# [指示]
• a. 本文で「Novo Nordisk(NVO)はデンマークの製薬大手で」で始まる段落を、主な事実を残して箇条書きに短くまとめてください。
• b. 本文の「予測の前に、この銘柄と『値動きの見方』の土台をつかみましょう。」から「予測の前に押さえる仕組み(治験という確率事象)」まで(両端を含む)を、一字一句そのまま書き写してください。

なぜ株価は動いたか
個別株中級NVONovo Nordisk A/S(ADR)2024-12-022026-05-29

Novo Nordisk 2025–2026:CagriSema失望と『肥満症薬の王座』明け渡しで半減

肥満症薬の王者Novoは、次世代CagriSemaがフェーズ3で『期待の25%減量』に届かず、最後はライバルLillyのtirzepatideに有効性で直接敗北。米国Wegovy減速で通期ガイダンスを下方修正しCEOも交代。ヘルスケアセクター(XLV)がほぼ横ばいの中、株価は高値から約66%下落した『読みが外れた敗者』のケース。

STEP 1 ・ 前提知識

まず押さえる前提知識

予測の前に、この銘柄と『値動きの見方』の土台をつかみましょう。

この銘柄について

Novo Nordisk(NVO)はデンマークの製薬大手で、糖尿病薬Ozempic・肥満症薬Wegovy(いずれも有効成分semaglutide)で『GLP-1ダイエット薬』ブームを作った当事者。米国上場のADRがNVOとして取引されます。最大のライバルは米Eli Lilly(LLY)で、tirzepatide(糖尿病Mounjaro/肥満症Zepbound)を擁します。

なぜ『次世代パイプライン』が重要なのか

現行のsemaglutide系は特許切れ(2030年代前半)や競合・コンパウンド薬との競争に直面します。そこで成長を引き継ぐ『次の主力』として期待されたのが、semaglutideにcagrilintide(アミリン類似体)を足したCagriSemaです。市場は『現行薬を超える減量効果』を織り込んでいました。

予測の前に押さえる仕組み(治験という確率事象)

・新薬のフェーズ3(最終段階の大規模臨床試験)は結果が出るまで誰にも分からない『確率事象』です。 ・『主要評価項目を達成(superior/統計的に有意)』でも、市場が事前に期待していた水準(例: 25%減量、ライバルへの非劣性)に届かなければ株価は下げます。株価は“達成/未達”ではなく“期待との差”で動きます。 ・治験結果は通常、ヘッドライン(速報)が発表された当日〜翌営業日に株価へ織り込まれます。

# [データセットの行]
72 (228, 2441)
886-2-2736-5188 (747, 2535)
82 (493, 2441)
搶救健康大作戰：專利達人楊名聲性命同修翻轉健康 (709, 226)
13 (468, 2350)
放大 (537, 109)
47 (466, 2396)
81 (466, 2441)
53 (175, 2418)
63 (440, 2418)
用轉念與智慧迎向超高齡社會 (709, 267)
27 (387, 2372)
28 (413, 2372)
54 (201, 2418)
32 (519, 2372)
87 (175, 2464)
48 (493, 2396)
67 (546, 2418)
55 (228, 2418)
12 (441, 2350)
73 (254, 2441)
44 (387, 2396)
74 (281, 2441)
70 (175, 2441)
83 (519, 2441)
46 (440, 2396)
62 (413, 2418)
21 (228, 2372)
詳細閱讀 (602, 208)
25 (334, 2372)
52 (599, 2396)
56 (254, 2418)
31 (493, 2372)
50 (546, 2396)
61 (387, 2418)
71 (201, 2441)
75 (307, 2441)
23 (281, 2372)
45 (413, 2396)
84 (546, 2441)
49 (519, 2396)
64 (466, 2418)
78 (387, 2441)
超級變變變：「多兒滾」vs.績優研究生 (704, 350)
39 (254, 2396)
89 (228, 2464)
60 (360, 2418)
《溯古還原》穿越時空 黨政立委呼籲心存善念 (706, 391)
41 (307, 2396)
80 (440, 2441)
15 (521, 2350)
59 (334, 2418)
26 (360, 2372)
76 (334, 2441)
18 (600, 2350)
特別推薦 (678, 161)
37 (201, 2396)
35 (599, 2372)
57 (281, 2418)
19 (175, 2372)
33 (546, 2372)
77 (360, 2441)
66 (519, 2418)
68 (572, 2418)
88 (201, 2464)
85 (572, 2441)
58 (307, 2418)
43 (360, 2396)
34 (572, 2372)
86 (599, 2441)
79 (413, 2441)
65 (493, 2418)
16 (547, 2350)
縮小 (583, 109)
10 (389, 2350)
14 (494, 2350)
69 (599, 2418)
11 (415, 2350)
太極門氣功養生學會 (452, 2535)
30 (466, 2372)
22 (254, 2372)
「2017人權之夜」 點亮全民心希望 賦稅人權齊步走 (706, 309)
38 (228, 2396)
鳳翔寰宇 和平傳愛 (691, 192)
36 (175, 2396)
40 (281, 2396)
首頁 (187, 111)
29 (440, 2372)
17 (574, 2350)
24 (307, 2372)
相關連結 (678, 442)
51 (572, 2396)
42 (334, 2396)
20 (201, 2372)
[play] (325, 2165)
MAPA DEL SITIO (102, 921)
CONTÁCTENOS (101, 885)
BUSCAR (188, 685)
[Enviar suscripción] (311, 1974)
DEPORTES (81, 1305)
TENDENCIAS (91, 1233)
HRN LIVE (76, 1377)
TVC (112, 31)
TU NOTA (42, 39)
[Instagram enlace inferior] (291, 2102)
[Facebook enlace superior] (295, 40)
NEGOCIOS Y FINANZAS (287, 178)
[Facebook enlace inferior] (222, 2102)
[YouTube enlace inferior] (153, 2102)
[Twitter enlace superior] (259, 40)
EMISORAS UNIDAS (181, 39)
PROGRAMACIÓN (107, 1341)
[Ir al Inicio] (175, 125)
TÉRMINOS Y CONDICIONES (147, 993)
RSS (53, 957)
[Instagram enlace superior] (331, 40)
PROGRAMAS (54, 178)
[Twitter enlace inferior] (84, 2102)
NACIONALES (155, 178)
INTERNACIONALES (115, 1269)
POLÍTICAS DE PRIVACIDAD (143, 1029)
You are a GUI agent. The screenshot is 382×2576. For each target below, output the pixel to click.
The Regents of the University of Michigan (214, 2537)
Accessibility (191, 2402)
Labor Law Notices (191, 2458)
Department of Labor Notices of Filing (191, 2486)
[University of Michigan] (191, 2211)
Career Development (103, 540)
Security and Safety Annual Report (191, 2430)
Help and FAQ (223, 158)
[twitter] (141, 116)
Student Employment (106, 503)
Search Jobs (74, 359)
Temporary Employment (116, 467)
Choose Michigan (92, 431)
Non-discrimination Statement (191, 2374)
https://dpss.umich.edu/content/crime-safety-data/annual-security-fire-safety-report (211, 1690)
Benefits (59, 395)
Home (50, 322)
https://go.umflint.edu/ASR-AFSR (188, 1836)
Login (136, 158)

# [各課題の解答]
• a.
・Novo Nordisk(NVO)はデンマークの製薬大手
・糖尿病薬Ozempicと肥満症薬Wegovy(有効成分はいずれもsemaglutide)で「GLP-1ダイエット薬」ブームを作った
・米国上場のADRがNVOとして取引されている
・最大のライバルは米Eli Lilly(LLY)で、tirzepatide(糖尿病向けMounjaro、肥満症向けZepbound)を持つ

• b.
予測の前に、この銘柄と『値動きの見方』の土台をつかみましょう。

この銘柄について

Novo Nordisk(NVO)はデンマークの製薬大手で、糖尿病薬Ozempic・肥満症薬Wegovy(いずれも有効成分semaglutide)で『GLP-1ダイエット薬』ブームを作った当事者。米国上場のADRがNVOとして取引されます。最大のライバルは米Eli Lilly(LLY)で、tirzepatide(糖尿病Mounjaro/肥満症Zepbound)を擁します。

なぜ『次世代パイプライン』が重要なのか

現行のsemaglutide系は特許切れ(2030年代前半)や競合・コンパウンド薬との競争に直面します。そこで成長を引き継ぐ『次の主力』として期待されたのが、semaglutideにcagrilintide(アミリン類似体)を足したCagriSemaです。市場は『現行薬を超える減量効果』を織り込んでいました。

予測の前に押さえる仕組み(治験という確率事象)